In our blog over the next two weeks, I’m going to share those 10 rules – five this week and five next week.
So here goes with Honest Teas first 5 rules for building a wildly successful business:
1. “Build something you believe in – because that’s the first step to building a great brand.”
Just like Goldman and Nalebuff, there will be times when you’re all alone, sitting in a dark room wondering why your business is failing. At that point, there is only one true thing to power you forward – believe in your purpose.
2. “Don’t aim for 10% improvement. Make it radically better and different.”
Honest Tea was radically different when first introduced. In your business don’t settle for “just enough” Instead, dig deep and decide right now to build something radically different and radically better.
3. “Prepare to be copied. Don’t start unless you’ll survive imitation.”
If your idea is truly radical and takes off, you can count the minutes before the copy-cats arrive. How will you survive competition from the big 800-pound gorillas on the block? Or even from the upstart little guys? Your key is a system of ‘continuous innovation’. Although you could also take the route of Honest Tea – make friends with one of the 800-pound gorillas and let them buy you out. The Coca-Cola Company acquired Honest Tea in 2011!
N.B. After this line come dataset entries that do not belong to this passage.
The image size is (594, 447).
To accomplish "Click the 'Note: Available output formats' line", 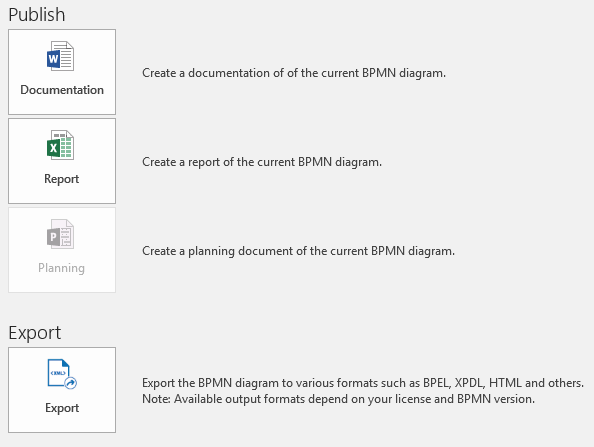I will click(338, 399).
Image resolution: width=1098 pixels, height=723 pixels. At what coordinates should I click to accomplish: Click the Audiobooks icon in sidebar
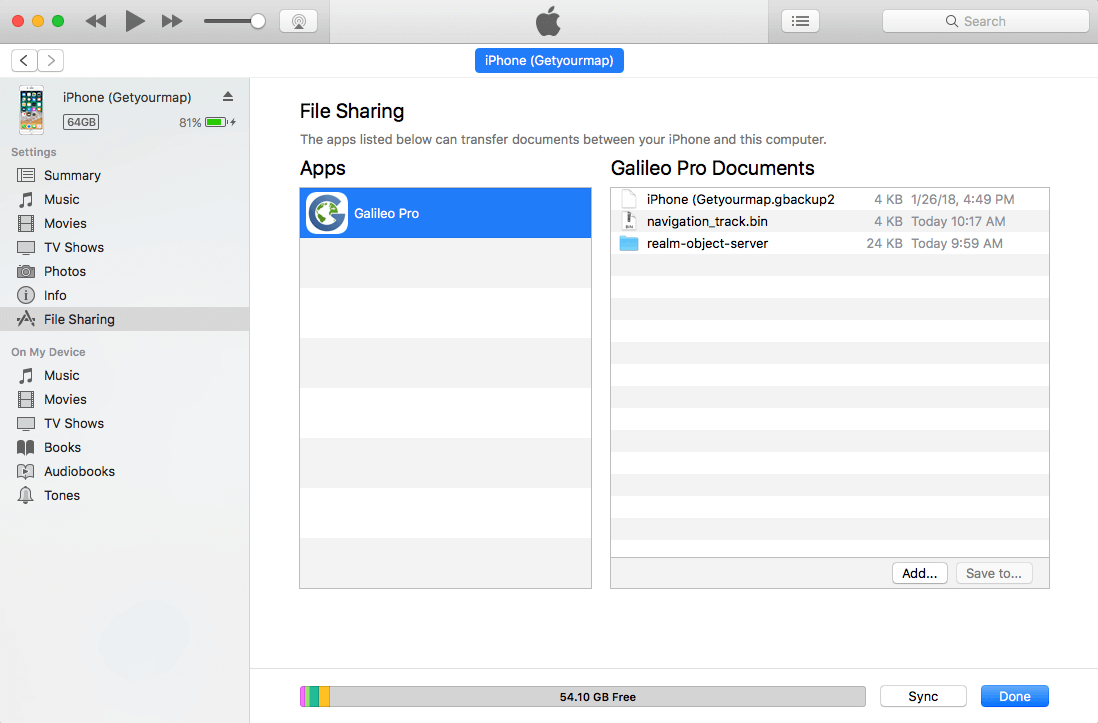[26, 471]
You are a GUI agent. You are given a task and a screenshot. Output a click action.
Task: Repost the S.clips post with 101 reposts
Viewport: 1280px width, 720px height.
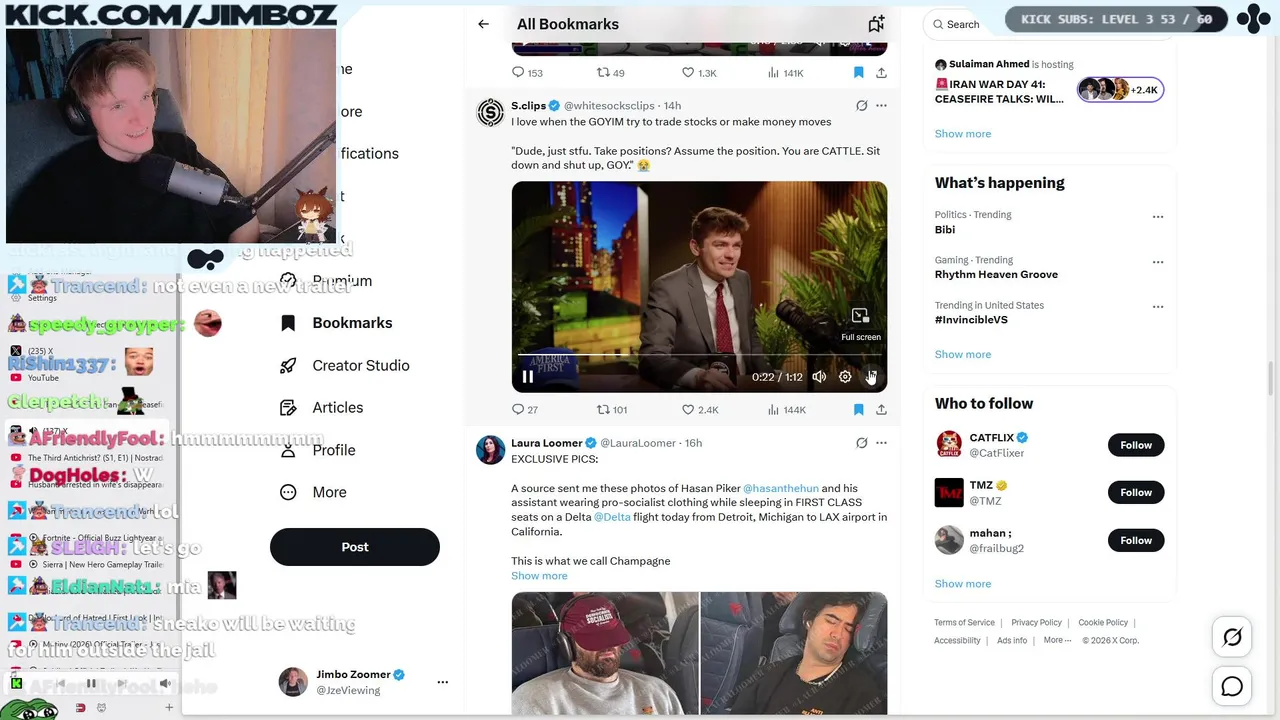tap(603, 409)
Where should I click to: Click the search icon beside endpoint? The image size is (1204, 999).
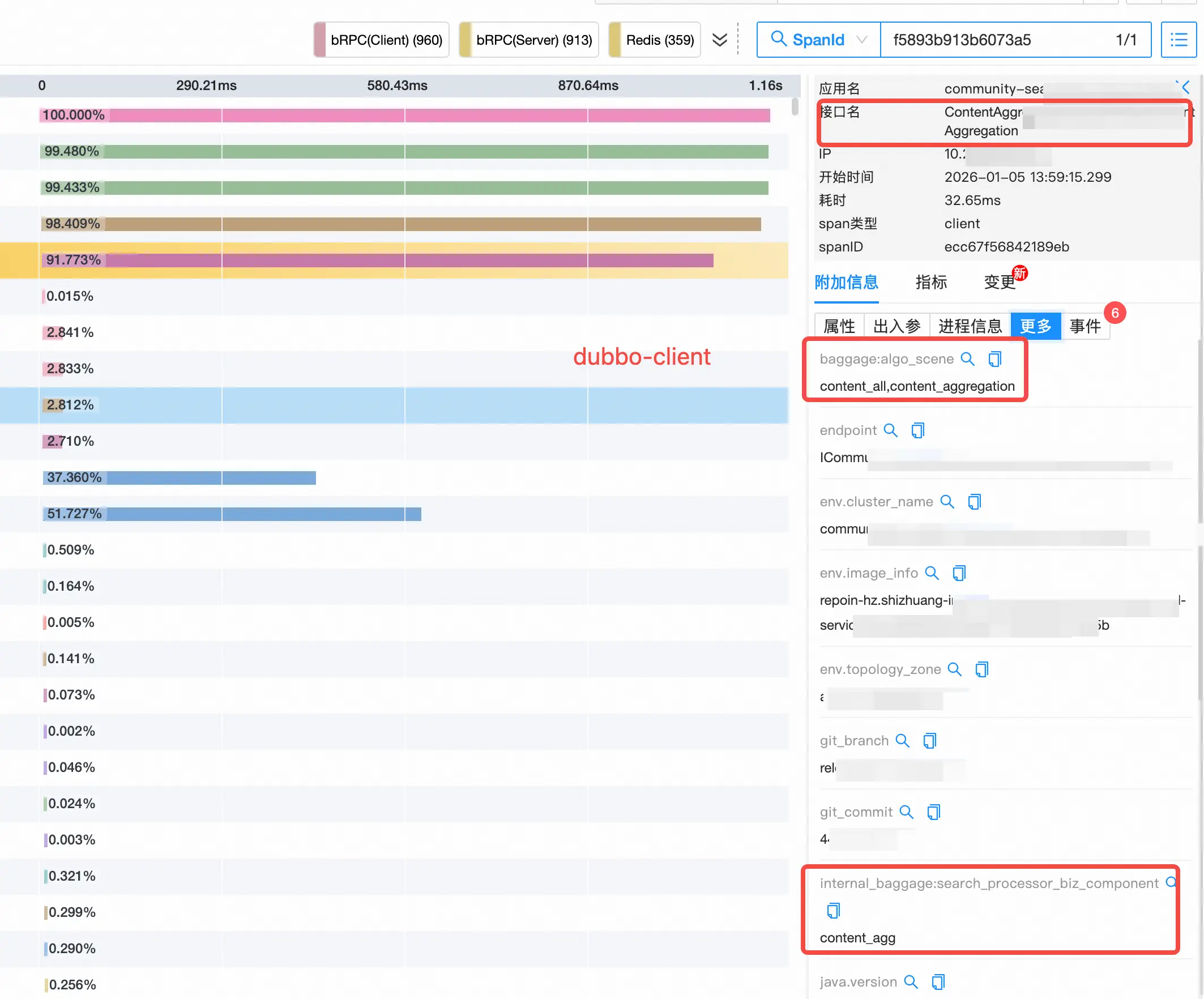tap(890, 430)
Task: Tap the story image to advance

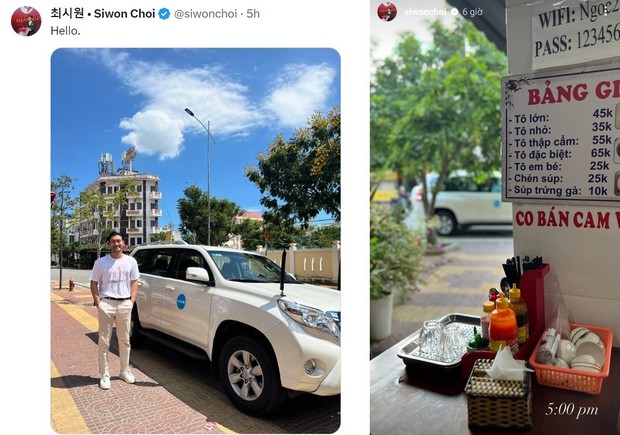Action: tap(495, 218)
4. “Build up reserves of money and energy for bad luck and mistakes.”
Great advice – but sometimes extremely difficult to do. What startup or growth company has reserves of cash sitting around? But Goldman and Nalebuff make a good point – run as lean as you possibly can and do not waste money or energy. You will endure mistakes and bad luck along the way, so having a war chest of capital and energy can help you handle it.
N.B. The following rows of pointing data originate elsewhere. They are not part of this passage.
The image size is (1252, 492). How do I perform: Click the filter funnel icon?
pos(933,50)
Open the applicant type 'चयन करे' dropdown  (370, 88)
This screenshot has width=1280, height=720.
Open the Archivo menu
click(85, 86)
5. “Never, ever give up control – until you sell.”
Some high-impact entrepreneurs will readily give up control in exchange for the lure of high-growth through venture capital – but Goldman and Nalebuff decided against it. Relinquish control and you risk losing the culture and vision of the company you set out to build. Even though Honest Tea raised investment capital from the beginning, Goldman and Nalebuff always remained in the driver’s seat.
As a business owner and entrepreneur looking to build your business, these rules are a great start.
So, think about how you can apply them in your own business.